Para aktivis PMII yang memaksa memasuki halamn kantor Dispendik Lamongan, dihadang aparat polisi, Selasa (12/1).
LAMONGAN (Kabar Klorofil) – Puluhan mahasiswa yang tergabung pada Pergerakan Mahasiswa Islam Indonesia (PMII) Komisariat Universitas Islam Darul Ulum Lamongan (Unisda), kembali berunjuk rasa di kantor Dinas Pendidikan Kabupaten Lamongan.

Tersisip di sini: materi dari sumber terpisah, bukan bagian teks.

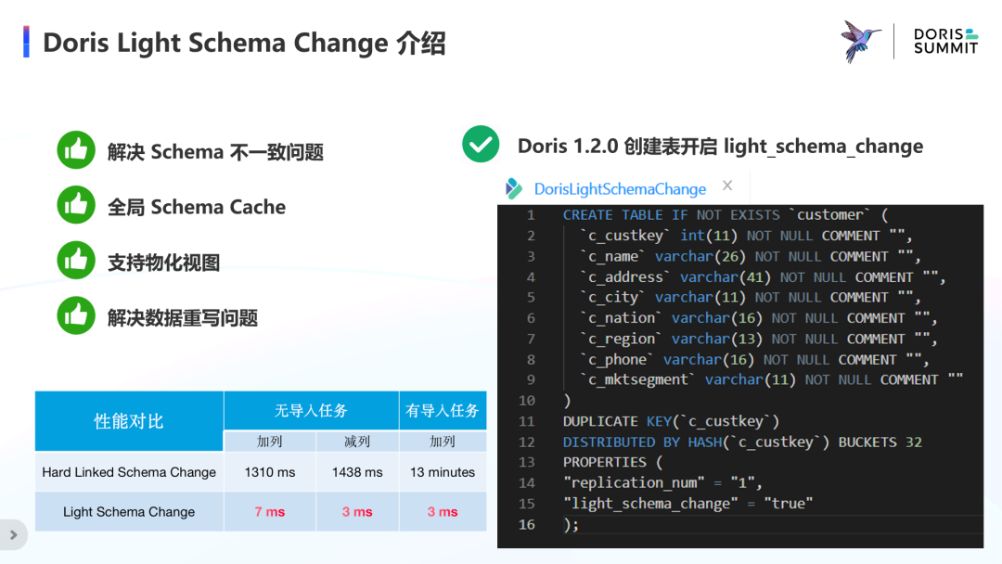The height and width of the screenshot is (564, 1002).
Task: Click the red 7 ms value
Action: [x=270, y=512]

Mereka menuntut Kepala Dinas Pendidikan Kabupaten Lamongan, Bambang Kustiono, segera mundur dari jabatannya. Selasa (12/1).
Aksi itu dilakukan terkait kasus pelarangan salat berjamaah dan adzan pada siswa yang dilakukan oleh Kepala SDN Jubellor I dan II Kec. Sugio, Lamongan, beberapa waktu silam.

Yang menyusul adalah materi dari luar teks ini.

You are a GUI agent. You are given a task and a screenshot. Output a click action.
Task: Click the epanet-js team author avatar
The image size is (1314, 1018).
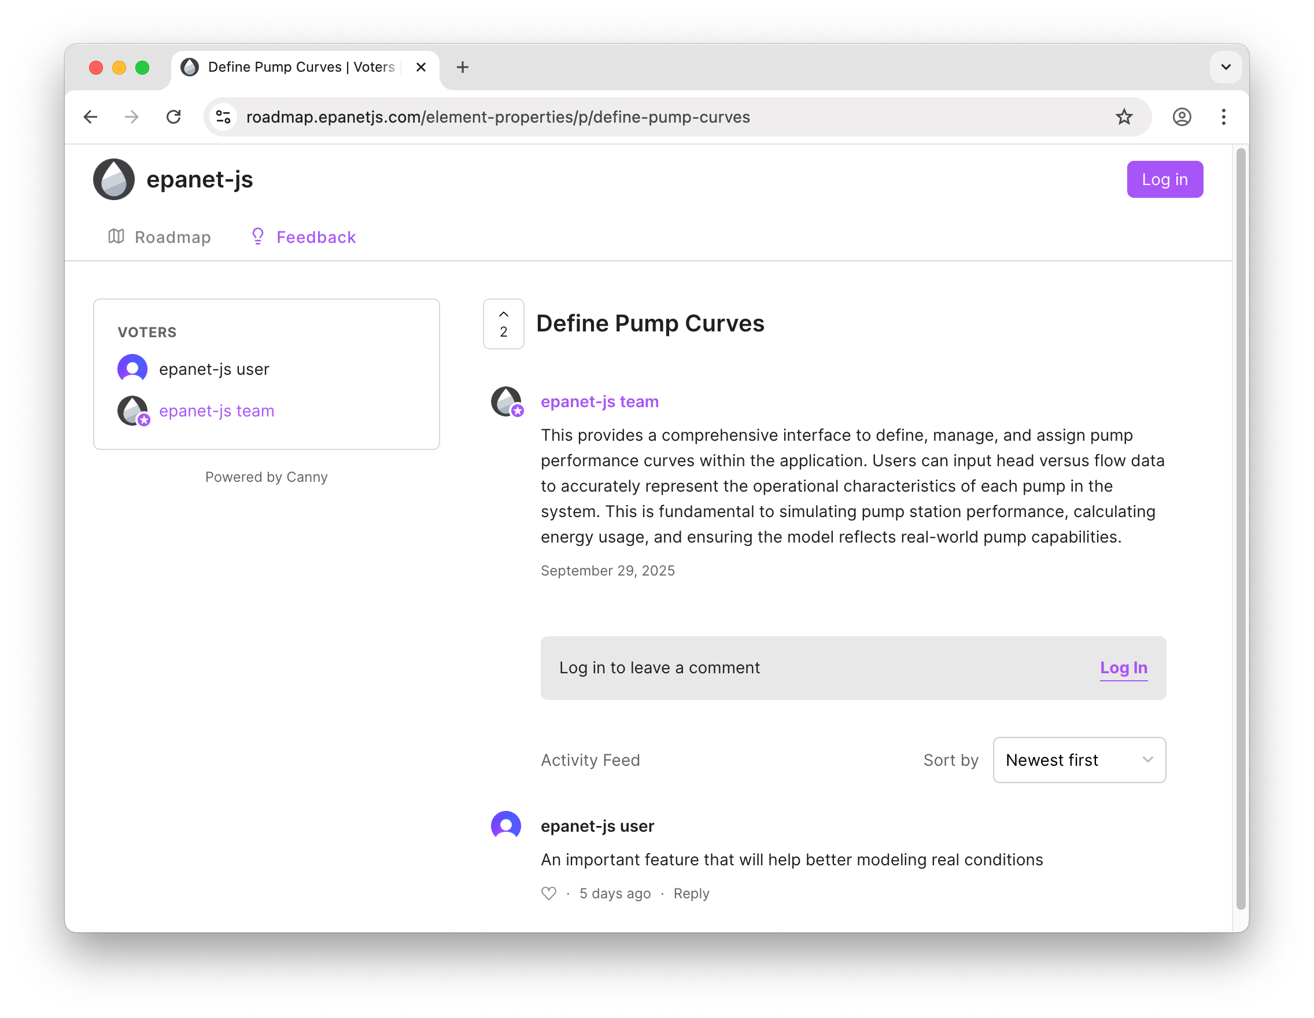pyautogui.click(x=507, y=402)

“Kepala Sekolah Jubellor menganggap salat berjamaah dan suara adzan menganggu aktivitas belajar mengajar pada sekolahan tersebut beberapa waktu lalu,” ungkap Korlap Aksi, Fuad Hakim.
Bentrok dengan polisi
Dalam aksi itu sempat terjadi aksi saling dorong, dan bentrok pun tak terhindarkan antara mahasiswa yang terus merangsek masuk ke kantor dinas, dengan aparat polisi yang menahan mereka.
Akibat aksi saling pukul itu dua orang aktivis PMII mulutnya berdarah dan memar di bagian leher.
Korlap aksi tersebut, Fuad Hakim, mengaku tidak terima dengan tindakan kekerasan yang dilakukan aparat kepolisian. “Kami akan tindaklanjuti dan akan melakukan visum. Kami tidak terima dengan hal ini,” ungkapnya.
Ia menilai, aparat kepolisian sewenang-wenang dan main hakim sendiri dalam mengamankan aksi mereka di depan kantor Dinas Pendidikan Lamongan.
“Tugas dari aparat keamanan ini harusnya menjaga dari apa yang kami lakukan bukan memukuli kami. Ini sudah tidak sesuai tupoksi mereka,” tegasnya dengan emosional.
Pelarangan salat jamaah
Aksi itu dilakukan terkait kasus pelarangan salat berjamaah dan adzan pada siswa yang dilakukan oleh Kepala SDN Jubellor I dan II Kec. Sugio, Lamongan, beberapa waktu silam.
“Kepala Sekolah Jubellor menganggap salat berjamaah dan suara adzan mengganggu aktivitas belajar mengajar pada sekolahan tersebut beberapa waktu lalu,” ungkap Korlap Aksi, Fuad Hakim.
Dalam orasinya mahasiswa menilai, Kepala Dinas Pendidikan Lamongan gagal dalam menangani masalah tersebut. “Pelarangan kegiatan keagamaan di sekolah tidak bisa dianggap remeh. Kepala Dinas Pendidikan yang seharusnya menyelesaikan masalah ini, terkesan meremehkan dan kasus ini diangap angin lalu,” sindirnya.
Fuad selaku Korlap menyatakan, pada tahun 2015 lalu, sebenarnya telah dilaksanakan mediasi di kantor
Bakesbangpol yang dihadiri oleh Kepala SDN Jubellor yang merangkap PLT Kepala Sekolah Jubellor I dengan guru PAI SDN Jubellor I dan II yang telah bersepakat untuk islah dan saling memaafkan kesalahan masing-masing.
“Akan tetapi dalam perkembangannya kesepakatan tersebut diingkari oleh Kepala Sekolah, serta mengancam dua guru untuk menghentikan jam mengajar di SDN tersebut,” jelasnya.
Disamping menuntut Kadiknas Lamongan mundur dari jabatanya, para aktivis PMII ini juga meminta untuk mencopot Kepala Dinas SDN Jubellor I dan II. “Kami juga minta kasus itu diselesaikan serta status dua guru agama di SDN Jubellor I dan II yang dipecat secara sepihak untuk dikembalikan semula pada tugas dan fungsinya sebagai guru pengajar agama,” pungkasnya.
Kandam, Kabid Dikmenjur Dinas Pendidikan Kabupaten Lamongan, saat hendak diwawancarai awak media, justru kabur. “Jangan saya, mengenai hal itu bukan kewenangan saya untuk memberikan komentar,” dalihnya.
Aksi mahasiswa ini mendapat kawalan ketat petugas kepolisian Polres Lamongan. Aktivis PMII juga menggelar teatrikal yang menggambarkan dan menceritakan kasus tersebut.